I also started chatting with this petite vet in the area. She has several Icelandic Sheepdogs, and, you know how I said no dog would ever be as beautiful as my Valentine? Well, I stand by it, but these critters definitely gave me a moment’s hesitation. They are stunning spitzy foxy stunners and I haven’t met them but I love them. The girl seems pretty cool too. Introverted, active, outdoorsy, hands-on hard work around her house. Also being cautious with all the pandemic and such, but at minimum it’s another like minded person to chat with this winter and get out and do things with once things are open again. More good people around me is what I was hoping for in 2020. Maybe by the end of 2021 I can make it a reality.
Gravity don’t mean that much to me
Now I’m floating near the atmosphere
no shackles on my feet
And I know I may be already gone
just promise you’ll stay strong
and carry on.
In all my weepy sadness yesterday, trying to take a post-workout shower, my voice breaking as I was trying to sing the song to myself until my head was back in my hands for the third or fourth time, a scene from South Park popped into mind and stuck there. I hadn’t seen the episode in years, but I could distinctly hear Butters’s voice in my head talking about how he’s sad and that’s ok. I went back and found that scene, and it’s perfect. It’s exactly what I needed.
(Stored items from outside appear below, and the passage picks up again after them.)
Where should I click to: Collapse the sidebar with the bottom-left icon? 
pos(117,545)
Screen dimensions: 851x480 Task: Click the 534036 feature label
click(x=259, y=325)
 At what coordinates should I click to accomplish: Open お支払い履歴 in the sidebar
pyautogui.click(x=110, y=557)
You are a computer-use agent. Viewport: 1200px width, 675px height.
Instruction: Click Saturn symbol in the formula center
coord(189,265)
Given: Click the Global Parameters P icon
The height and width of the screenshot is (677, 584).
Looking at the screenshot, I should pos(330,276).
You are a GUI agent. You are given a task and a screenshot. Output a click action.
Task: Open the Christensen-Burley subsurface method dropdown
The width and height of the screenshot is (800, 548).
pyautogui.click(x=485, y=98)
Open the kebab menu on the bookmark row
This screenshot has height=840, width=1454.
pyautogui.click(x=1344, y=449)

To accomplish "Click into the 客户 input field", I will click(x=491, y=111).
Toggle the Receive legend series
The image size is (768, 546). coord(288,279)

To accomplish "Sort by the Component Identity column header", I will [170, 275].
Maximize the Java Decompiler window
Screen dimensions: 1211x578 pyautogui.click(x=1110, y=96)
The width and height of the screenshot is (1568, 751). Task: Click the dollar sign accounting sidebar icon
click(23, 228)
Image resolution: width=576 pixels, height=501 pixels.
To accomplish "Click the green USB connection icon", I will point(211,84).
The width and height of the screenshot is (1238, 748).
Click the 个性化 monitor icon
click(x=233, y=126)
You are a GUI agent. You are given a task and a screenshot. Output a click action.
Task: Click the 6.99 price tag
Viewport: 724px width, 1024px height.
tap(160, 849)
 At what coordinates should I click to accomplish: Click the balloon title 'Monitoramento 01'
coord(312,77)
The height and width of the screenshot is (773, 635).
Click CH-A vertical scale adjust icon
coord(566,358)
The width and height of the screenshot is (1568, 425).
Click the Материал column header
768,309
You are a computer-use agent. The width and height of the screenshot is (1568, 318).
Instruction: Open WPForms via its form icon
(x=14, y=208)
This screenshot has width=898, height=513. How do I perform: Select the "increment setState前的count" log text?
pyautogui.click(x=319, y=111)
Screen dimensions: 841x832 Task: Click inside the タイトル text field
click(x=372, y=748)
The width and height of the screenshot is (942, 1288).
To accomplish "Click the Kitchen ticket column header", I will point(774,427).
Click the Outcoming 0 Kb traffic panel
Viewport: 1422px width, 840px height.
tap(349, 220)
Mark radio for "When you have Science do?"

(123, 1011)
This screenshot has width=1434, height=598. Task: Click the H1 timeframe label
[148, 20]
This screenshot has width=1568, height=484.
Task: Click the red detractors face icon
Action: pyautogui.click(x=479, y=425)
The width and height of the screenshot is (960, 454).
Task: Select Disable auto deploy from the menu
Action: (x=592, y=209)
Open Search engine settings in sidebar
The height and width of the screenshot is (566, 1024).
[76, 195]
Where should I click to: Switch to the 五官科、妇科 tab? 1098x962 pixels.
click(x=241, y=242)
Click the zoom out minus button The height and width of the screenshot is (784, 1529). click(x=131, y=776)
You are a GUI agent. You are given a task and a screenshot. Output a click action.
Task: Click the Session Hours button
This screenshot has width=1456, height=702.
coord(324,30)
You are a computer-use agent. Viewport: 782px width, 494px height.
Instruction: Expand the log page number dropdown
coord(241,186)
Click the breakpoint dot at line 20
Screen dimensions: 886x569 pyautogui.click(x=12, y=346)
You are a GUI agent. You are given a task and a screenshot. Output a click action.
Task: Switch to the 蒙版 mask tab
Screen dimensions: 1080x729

It reframed this entire situation and all my crying in a way that it now feels like a badge of honor. I’m so lucky to have had a little furry companion that meant so much to me and fit so seamlessly into every aspect of my life. The prevailing sadness and enormous feeling of loss is a testament to just how good of a thing Vally and I had together. I don’t expect I’ll ever find something that special again, but I’m so lucky to have found it at all. I just hope everyone gets to experience that once.
I promise I’ll stay strong and carry on.